Ricopia senza modifiche il passo del testo sull'Insubria che parte da "Altri problemi, pure" e arriva fino a "che si producono.".

-------- Testo proposto

Insubria: un nuovo anno con molti problemi irrisolti
I miliardi di euro nascosti al fisco italiano depositati nelle banche di Lugano, i 50’000 frontalieri che impensieriscono i salariati ticinesi, le liste nere che intralciano il commercio fra la Svizzera e l’Italia, il potenziamento della rete ferroviaria che procede a stento… sono molti i problemi che continuano a dividere la parte svizzera e la parte italiana dell’Insubria.
Altri problemi, pure insubrici, hanno a che fare con i rapporti fra le regioni insubriche dei due paesi e le rispettive autorità centrali. La crisi di governo in Italia ha sventato, almeno per ora, la ridefinizione delle Province, sull’altare della quale sarebbe stata sacrificata la Provincia di Varese. Rimane invece in attesa di una risposta istituzionale, nonostante gli anni passati al governo dalla Lega Nord, la richiesta del Nord di disporre di maggiori competenze sulla destinazione delle risorse che si producono.

----------------
-------- Materiale di studio

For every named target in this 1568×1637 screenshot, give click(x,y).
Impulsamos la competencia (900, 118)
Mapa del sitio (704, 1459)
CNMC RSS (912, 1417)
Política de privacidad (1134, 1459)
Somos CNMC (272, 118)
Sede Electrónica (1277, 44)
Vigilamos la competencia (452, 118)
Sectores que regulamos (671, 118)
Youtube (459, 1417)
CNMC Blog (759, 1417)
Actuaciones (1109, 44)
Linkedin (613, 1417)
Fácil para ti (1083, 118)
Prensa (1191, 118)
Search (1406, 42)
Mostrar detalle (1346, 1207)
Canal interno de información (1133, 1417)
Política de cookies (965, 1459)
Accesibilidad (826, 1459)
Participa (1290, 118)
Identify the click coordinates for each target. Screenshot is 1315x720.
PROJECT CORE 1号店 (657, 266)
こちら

----------------

◆ **Risposta**
Altri problemi, pure insubrici, hanno a che fare con i rapporti fra le regioni insubriche dei due paesi e le rispettive autorità centrali. La crisi di governo in Italia ha sventato, almeno per ora, la ridefinizione delle Province, sull’altare della quale sarebbe stata sacrificata la Provincia di Varese. Rimane invece in attesa di una risposta istituzionale, nonostante gli anni passati al governo dalla Lega Nord, la richiesta del Nord di disporre di maggiori competenze sulla destinazione delle risorse che si producono.